Charlotte Hollands (née Kerwood, born 15 September 1986) is a British sports shooter. She won her first Commonwealth Gold medal at the age of 15 at the 2002 Commonwealth Games. In 2015 World Championship, she was part of the British team that won gold in the team trap event.

Career
Kerwood was born in Cuckfield and her parents are also sports shooters, running Northall Clay Pigeon Club, where Kerwood began shooting at the age of 12.  She won her first Commonwealth Gold medal at the age of 15 at the 2002 Commonwealth Games in Manchester.  In 2002, she also won the women's double trap at the Junior European Championship.

At the 2012 Summer Olympics, she competed in the trap event, but did not make the final.  Her selection was controversial as she was ranked 10 places lower in the world rankings than Abbey Burton who was not selected.  The selection was challenged by Burton but an independent arbiter referred the decision back to British Shooting, who remained steadfast in their original opinion.  She finished in 16th place, not qualifying for the final.

WORK TO COMPLETE »
In the passage about Charlotte Hollands, who challenged her selection for the 2012 Summer Olympics?

Target pointing data
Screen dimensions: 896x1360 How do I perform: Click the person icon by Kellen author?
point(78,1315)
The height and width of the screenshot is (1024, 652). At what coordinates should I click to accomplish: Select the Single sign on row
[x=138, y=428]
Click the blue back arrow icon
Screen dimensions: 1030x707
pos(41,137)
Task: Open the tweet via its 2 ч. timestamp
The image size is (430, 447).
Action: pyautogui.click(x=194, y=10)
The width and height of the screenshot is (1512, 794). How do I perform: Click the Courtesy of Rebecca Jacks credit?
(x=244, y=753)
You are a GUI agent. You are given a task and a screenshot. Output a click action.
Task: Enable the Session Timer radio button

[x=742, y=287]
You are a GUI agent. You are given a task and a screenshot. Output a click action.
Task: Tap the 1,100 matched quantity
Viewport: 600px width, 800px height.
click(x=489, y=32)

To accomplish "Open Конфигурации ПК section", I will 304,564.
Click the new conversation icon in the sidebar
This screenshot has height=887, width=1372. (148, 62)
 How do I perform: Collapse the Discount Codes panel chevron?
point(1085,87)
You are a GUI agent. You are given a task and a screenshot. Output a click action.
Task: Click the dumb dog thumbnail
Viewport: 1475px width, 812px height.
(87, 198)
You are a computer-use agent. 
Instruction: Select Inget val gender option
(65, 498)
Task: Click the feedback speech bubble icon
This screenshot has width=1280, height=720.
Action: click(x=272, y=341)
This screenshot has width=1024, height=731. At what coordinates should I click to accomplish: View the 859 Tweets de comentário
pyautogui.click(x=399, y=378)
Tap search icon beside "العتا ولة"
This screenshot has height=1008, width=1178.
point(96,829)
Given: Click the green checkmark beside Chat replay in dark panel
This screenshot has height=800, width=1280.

WRITTEN SOLUTION »
Abbey Burton